2. Place Value for Base-10 Numbers
The previous topic taught the learner how to count from 20 to 120. In the process, the learner was exposed to the pattern of how two and three digit numbers are written as they are counted. This topic formalizes the pattern.
From counting from 10 to 120, you have seen that numbers have one or more digits, depending on how large the number is.
A place is a position of a digit in a number:
A one digit number contains a ones place.
A two digit number contains a tens place (in the left position) and a ones place (in the right position).
A three digit number contains a hundreds place (in the left position), a tens place (in the middle position), and a ones place (in the right position).
In a base-10 number, each place contains a digit 0 to 9.
What the places tell you
The ones place says how many ones the number contains.
The tens place says how many tens the number contains.
The hundreds place says how many hundreds the number contains.
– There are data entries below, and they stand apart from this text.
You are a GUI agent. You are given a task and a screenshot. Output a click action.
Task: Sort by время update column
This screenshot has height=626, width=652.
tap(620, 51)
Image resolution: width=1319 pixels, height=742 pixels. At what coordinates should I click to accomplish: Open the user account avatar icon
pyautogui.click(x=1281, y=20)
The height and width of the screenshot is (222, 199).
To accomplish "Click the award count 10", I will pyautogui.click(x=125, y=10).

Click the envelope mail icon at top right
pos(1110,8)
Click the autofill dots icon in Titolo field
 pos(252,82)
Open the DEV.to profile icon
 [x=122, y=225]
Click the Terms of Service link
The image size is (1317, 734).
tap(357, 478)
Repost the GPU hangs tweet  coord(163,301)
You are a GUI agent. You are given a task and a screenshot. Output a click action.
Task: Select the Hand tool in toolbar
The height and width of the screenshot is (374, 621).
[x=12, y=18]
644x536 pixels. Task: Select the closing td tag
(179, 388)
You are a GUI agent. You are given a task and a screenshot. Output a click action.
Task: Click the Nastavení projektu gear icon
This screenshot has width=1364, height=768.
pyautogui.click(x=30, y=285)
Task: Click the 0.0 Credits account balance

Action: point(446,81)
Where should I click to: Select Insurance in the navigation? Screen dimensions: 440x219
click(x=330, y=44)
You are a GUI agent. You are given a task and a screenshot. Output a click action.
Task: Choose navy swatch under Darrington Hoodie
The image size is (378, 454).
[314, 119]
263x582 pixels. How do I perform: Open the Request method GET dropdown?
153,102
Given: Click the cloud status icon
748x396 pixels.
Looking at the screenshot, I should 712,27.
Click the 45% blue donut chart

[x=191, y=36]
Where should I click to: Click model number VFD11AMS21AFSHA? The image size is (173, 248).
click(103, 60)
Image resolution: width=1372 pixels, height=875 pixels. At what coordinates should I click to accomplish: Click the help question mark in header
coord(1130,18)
The total of any place is known as that place's value.
Examples
The number 28
Tens place | Ones place |
---|---|
2 | 8 |
Two tens | eight ones |
The number 56
Tens place | Ones place |
---|---|
5 | 6 |
Five tens | six ones |
The number 682
Hundreds place | Tens place |
---|---|
6 | 8 |
Six hundreds | Eight tens |
The number 682
Hundreds place | Tens place |
---|---|
6 | 8 |
Six hundreds | Eight tens |
Problems
These problems are an application of the examples above.
Problem 1
For the number 28, create a chart (as shown in the above examples) containing the tens place and hundreds place.
Problem 2
For the number 529, create a chart (as shown in the above examples) containing the hundreds place, tens place, and hundreds place.